The term "processor" or "controller" can encompass all apparatus, devices, and machines for processing data, including, for example, a programmable processor, a computer, or multiple processors or computers. A processor can include hardware as well as code that establishes an execution environment for the computer program in question, such as code that constitutes processor firmware, a protocol stack, a database management system, an operating system, or a combination of one or more of these.

A computer program (also known as a program, software, software application, script, or code) can be written in any type of programming language, including compiled or interpreted languages, and can be deployed as a standalone program or as a module, component, subroutine, or other unit suitable for use in a computing environment. A computer program does not necessarily correspond to a single file in a file system. A program can be stored in part of a file that holds other programs or data (e.g., one or more scripts stored in a markup language document), or in multiple coordinated files (e.g., a file that contains one or more modules, subprograms, or code portions). A computer program can be deployed to be executed on one computer or on multiple computers, either at one location or distributed across multiple locations and interconnected by a communications network.

The processes described herein may be performed by one or more programmable processors executing one or more computer programs to perform functions by manipulating input data and generating output. The processes and logic flows may also be performed by, and an apparatus may be implemented as, special purpose logic circuitry, for example an FPGA (field programmable gate array) or an ASIC (application specific integrated circuit).

Processors suitable for executing a computer program include, by way of example, both general purpose and special purpose microprocessors, as well as any one or more processors of any kind of digital computer. Typically, a processor receives instructions and data from a read-only memory or a random access memory, or both. The essential elements of a computer are at least one processor for executing instructions, and one or more data memory devices for storing instructions and data. Typically, a computer will include one or more mass storage devices (e.g., magnetic, magneto-optical, or optical disks) for storing data, or will be operatively coupled to receive data from and transmit data to the mass storage devices, or both. However, a computer need not have these devices. Additionally, a computer can be embedded in another device, a mobile phone, a personal digital assistant (PDA), to name a few.

Computer-readable media suitable for storing computer program instructions and data include all forms of data memory, including non-volatile memory, media and memory devices, such as semiconductor memory devices (e.g., EPROM, EEPROM and flash memory devices), magnetic disks (e.g., internal hard disks or removable disks), magneto-optical disks, and CD-ROM and DVD-ROM disks.

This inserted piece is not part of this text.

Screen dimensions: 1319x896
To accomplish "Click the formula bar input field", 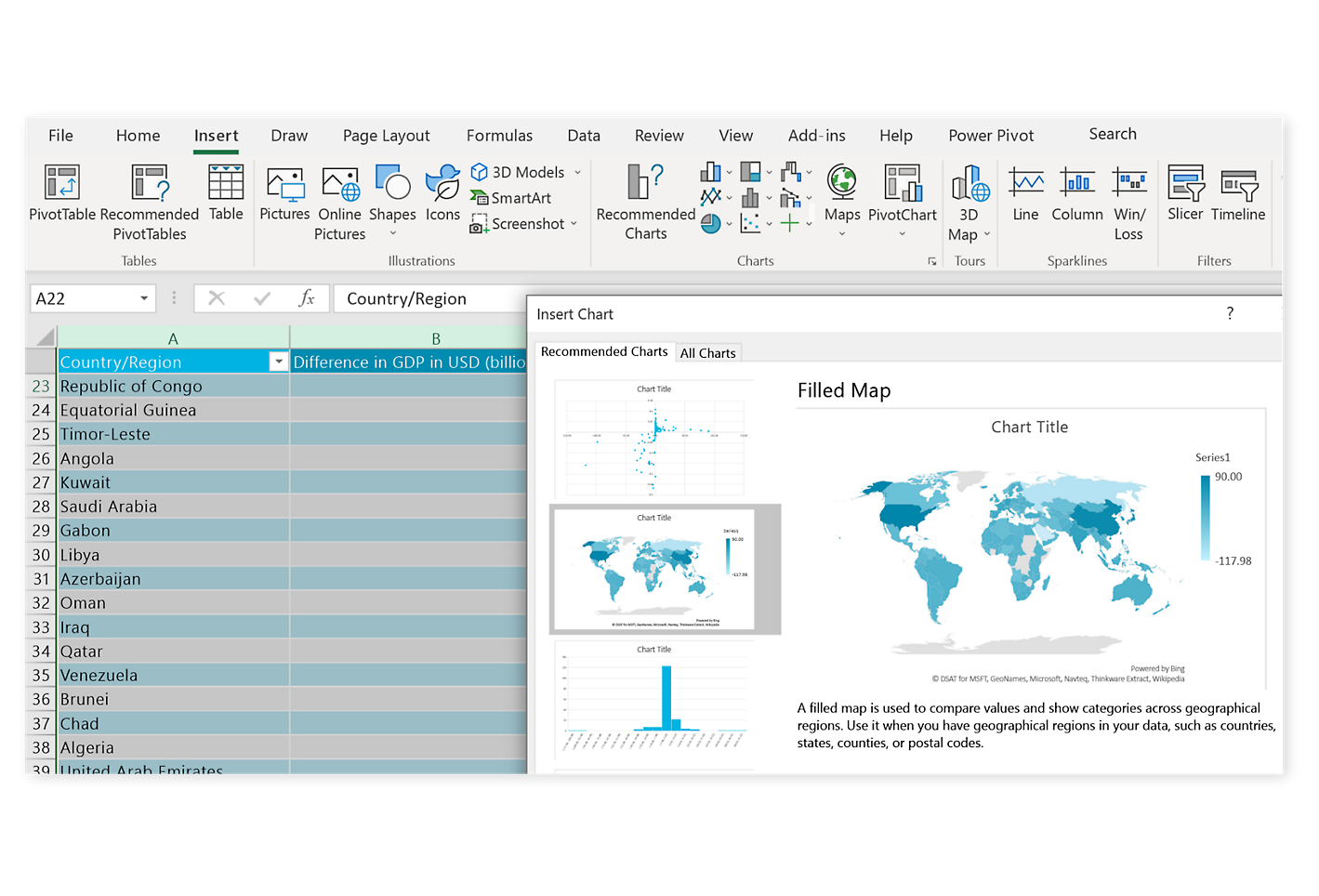I will click(x=428, y=298).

The processor and the memory can be supplemented by, or incorporated in, special purpose logic circuitry.

To provide for user interaction, as shown in the drawings included herein, the embodiments described herein can be implemented on a computer having a display device (e.g., a CRT (cathode ray tube) or LCD (liquid crystal display) monitor, etc.) for displaying information to a user, and a keyboard and pointing device (e.g., a mouse or trackball or touch screen) for providing input to the computer by the user. Other types of devices can also be used to provide for user interaction. For example, input from the user can be received in any form, including acoustic, speech, or tactile input.

The embodiments described herein can be implemented in a computing system that includes a back-end component (e.g., a data server), or includes a middleware component (e.g., an application server), or includes a front-end component (e.g., a client computer having a graphical user interface or web browser through which a user can interact with an implementation of the subject matter described herein), or includes any combination of one or more of the above-mentioned back-end components, middleware components, or front-end components. The components of the system can be interconnected by any form or medium of digital data communication (e.g., a communication network). Examples of communication networks include a local area network (LAN) and a wide area network (WAN) (e.g., the Internet).

A computing system may include clients and servers. Clients and servers are generally remote from each other and typically interact through a communication network. The relationship of client and server is created by virtue of computer programs running on the respective computers and having a client-server relationship to each other.

It will be understood that various embodiments of the present disclosure may involve specific features, elements, or steps that are described in connection with a particular embodiment. It will also be understood that certain features, elements, or steps, although described in connection with a particular embodiment, may be interchanged or combined with alternative embodiments in combinations or permutations not illustrated.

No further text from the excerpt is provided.